Exercise brief - Collect every line of the records below that contains the word "Bedroom".

Input for this task -
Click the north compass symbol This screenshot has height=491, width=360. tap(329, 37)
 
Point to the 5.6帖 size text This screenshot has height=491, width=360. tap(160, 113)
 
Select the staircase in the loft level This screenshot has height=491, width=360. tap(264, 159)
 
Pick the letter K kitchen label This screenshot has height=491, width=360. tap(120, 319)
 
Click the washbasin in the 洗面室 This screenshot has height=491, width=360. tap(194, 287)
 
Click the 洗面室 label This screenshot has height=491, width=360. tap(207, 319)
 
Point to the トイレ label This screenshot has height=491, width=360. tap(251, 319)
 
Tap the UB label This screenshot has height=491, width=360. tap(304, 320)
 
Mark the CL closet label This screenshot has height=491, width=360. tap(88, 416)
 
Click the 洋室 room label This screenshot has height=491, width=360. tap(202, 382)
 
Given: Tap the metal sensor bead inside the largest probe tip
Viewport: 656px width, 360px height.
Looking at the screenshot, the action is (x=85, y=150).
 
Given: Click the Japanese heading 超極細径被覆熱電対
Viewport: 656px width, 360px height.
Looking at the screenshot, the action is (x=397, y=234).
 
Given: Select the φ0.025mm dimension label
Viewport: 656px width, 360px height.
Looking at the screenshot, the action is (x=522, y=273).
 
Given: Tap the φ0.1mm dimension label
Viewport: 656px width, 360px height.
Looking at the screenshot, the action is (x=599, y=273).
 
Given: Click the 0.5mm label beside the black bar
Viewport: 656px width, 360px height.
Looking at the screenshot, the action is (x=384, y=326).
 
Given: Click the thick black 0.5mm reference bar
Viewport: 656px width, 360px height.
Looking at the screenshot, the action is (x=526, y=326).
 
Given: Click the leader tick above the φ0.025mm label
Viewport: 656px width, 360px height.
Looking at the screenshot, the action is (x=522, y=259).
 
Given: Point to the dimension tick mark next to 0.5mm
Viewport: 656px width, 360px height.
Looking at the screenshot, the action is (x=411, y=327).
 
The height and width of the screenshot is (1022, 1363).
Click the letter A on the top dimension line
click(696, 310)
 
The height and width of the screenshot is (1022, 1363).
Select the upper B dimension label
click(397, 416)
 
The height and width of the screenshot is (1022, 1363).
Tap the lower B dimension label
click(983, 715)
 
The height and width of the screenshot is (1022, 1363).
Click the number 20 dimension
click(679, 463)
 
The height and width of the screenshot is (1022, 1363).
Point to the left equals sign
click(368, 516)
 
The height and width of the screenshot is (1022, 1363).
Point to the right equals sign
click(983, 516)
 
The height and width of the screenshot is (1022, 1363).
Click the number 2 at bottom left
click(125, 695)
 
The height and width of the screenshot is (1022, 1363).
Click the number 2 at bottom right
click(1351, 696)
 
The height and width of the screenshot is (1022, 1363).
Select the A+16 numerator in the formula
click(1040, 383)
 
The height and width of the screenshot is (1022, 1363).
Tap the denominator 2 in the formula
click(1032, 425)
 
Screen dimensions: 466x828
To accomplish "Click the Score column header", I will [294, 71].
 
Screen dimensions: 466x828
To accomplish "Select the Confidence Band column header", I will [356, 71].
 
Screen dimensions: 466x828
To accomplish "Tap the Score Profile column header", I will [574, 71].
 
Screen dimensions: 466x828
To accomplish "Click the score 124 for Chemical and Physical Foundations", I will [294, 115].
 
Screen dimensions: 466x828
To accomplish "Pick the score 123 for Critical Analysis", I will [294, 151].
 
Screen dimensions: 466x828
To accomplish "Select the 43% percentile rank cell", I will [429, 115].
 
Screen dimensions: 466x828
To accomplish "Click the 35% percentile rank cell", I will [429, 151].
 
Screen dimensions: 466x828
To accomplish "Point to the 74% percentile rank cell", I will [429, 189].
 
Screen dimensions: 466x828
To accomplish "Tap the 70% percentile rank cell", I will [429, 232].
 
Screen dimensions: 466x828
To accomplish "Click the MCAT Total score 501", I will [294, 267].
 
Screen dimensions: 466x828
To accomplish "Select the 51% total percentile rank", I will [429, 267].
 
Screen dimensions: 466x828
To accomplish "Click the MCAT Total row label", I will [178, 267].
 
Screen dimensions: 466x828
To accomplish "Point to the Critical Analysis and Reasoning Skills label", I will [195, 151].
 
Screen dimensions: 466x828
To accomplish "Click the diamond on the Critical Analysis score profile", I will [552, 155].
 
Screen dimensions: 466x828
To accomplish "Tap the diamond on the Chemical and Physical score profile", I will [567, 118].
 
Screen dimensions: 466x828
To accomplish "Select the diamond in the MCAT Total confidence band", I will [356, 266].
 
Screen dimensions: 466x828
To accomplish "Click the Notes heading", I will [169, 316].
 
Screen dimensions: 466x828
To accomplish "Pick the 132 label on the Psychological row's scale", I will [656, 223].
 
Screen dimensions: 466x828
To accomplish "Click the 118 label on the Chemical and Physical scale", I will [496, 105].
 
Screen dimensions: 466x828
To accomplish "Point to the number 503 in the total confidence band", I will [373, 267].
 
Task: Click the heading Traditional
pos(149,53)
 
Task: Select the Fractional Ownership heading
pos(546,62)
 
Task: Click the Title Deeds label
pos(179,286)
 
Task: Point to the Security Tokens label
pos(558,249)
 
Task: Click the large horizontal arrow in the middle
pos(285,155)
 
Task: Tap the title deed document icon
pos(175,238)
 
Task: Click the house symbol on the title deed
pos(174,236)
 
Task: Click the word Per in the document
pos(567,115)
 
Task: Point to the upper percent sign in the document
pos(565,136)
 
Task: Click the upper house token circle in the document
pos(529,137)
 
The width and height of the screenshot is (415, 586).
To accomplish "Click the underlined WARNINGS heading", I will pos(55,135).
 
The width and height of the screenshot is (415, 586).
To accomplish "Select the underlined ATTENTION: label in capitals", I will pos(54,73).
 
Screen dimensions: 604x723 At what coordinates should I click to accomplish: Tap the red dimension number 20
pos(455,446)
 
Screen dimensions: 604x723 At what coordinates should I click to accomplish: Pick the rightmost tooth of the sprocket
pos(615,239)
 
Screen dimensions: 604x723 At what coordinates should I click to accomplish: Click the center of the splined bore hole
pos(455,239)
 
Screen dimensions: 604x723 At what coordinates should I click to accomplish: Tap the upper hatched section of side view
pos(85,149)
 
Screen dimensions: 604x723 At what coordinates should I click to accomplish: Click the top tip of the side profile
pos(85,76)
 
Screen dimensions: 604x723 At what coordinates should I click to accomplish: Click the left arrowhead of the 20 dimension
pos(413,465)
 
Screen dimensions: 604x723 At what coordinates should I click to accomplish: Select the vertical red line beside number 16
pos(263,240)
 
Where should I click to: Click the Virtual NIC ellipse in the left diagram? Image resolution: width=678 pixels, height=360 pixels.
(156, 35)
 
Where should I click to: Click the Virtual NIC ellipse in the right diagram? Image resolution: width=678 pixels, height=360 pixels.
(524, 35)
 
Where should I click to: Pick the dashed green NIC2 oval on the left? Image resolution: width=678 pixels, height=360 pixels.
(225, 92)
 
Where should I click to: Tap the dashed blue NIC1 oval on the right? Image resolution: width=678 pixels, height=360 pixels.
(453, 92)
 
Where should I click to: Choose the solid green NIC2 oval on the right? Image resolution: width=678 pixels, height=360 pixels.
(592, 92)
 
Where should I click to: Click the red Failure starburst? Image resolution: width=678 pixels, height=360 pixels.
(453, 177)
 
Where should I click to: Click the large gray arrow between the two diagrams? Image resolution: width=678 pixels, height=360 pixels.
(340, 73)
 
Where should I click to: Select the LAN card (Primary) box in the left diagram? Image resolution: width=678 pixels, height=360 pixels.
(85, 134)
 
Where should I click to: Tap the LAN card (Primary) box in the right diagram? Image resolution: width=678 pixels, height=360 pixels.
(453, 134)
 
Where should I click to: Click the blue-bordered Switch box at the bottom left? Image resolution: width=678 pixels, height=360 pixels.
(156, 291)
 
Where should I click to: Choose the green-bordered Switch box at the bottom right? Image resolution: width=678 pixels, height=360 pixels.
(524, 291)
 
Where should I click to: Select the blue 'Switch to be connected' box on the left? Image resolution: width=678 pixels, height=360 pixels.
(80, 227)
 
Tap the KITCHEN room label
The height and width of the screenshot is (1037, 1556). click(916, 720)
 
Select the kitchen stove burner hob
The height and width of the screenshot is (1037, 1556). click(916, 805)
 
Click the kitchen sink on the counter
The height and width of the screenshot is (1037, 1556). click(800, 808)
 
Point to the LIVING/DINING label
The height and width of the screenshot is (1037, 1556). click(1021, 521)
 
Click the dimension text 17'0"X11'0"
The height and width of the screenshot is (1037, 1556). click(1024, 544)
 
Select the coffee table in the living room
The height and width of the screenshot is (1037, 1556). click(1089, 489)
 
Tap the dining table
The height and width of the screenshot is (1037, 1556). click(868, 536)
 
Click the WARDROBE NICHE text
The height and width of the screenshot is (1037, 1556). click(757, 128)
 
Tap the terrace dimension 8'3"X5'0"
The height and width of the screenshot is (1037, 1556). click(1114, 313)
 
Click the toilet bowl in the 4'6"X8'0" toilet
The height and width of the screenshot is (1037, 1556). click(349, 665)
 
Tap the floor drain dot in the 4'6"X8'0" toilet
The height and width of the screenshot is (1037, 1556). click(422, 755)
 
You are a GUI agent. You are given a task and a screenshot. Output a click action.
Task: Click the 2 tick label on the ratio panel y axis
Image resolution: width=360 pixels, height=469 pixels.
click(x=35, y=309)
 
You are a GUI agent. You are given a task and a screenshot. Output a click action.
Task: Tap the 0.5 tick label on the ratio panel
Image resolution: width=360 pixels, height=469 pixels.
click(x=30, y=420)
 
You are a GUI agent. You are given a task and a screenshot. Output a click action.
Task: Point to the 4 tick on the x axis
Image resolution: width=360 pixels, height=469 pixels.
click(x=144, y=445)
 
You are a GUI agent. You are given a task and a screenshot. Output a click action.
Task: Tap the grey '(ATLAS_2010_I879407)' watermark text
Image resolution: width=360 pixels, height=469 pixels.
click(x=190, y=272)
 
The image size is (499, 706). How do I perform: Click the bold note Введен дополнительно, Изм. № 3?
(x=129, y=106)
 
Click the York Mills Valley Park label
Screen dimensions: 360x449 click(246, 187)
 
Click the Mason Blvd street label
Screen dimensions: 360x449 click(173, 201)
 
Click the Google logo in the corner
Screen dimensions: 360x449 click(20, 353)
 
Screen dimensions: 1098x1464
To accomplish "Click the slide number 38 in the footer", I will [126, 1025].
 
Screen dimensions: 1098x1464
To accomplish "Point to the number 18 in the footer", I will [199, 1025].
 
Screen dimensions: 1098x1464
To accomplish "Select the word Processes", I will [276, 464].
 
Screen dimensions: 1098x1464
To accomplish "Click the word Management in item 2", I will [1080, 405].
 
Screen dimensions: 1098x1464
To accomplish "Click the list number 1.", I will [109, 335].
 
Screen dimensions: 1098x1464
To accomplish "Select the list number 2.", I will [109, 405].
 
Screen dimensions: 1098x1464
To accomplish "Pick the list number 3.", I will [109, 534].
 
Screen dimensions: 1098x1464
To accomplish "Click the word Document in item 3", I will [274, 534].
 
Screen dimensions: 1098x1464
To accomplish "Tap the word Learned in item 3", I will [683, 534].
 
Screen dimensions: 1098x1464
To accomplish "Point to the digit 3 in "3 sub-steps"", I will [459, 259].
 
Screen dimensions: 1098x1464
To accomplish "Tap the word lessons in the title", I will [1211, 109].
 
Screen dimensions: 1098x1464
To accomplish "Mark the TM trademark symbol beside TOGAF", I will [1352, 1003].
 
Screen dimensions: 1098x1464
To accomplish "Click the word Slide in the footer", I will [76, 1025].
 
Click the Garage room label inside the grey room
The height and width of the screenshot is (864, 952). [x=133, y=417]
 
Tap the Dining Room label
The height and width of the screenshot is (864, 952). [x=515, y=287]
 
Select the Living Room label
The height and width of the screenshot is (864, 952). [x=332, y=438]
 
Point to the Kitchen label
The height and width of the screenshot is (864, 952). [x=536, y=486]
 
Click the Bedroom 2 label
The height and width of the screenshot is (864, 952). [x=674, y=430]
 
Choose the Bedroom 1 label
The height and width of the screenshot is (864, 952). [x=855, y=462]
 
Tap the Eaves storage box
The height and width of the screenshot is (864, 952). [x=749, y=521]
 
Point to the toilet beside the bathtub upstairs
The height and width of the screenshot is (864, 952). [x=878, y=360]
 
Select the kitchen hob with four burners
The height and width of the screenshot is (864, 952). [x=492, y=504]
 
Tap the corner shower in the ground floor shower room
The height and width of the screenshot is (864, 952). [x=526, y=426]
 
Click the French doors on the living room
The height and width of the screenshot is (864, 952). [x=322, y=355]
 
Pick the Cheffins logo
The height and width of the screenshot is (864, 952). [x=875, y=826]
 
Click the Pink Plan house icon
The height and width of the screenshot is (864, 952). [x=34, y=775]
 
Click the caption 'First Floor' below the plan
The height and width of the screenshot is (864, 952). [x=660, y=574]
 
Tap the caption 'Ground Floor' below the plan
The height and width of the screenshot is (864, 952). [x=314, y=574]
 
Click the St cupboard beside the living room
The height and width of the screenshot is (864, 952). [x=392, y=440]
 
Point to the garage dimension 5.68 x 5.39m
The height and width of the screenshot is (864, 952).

Result of this task -
Click the Bedroom 2 label
Choose the Bedroom 1 label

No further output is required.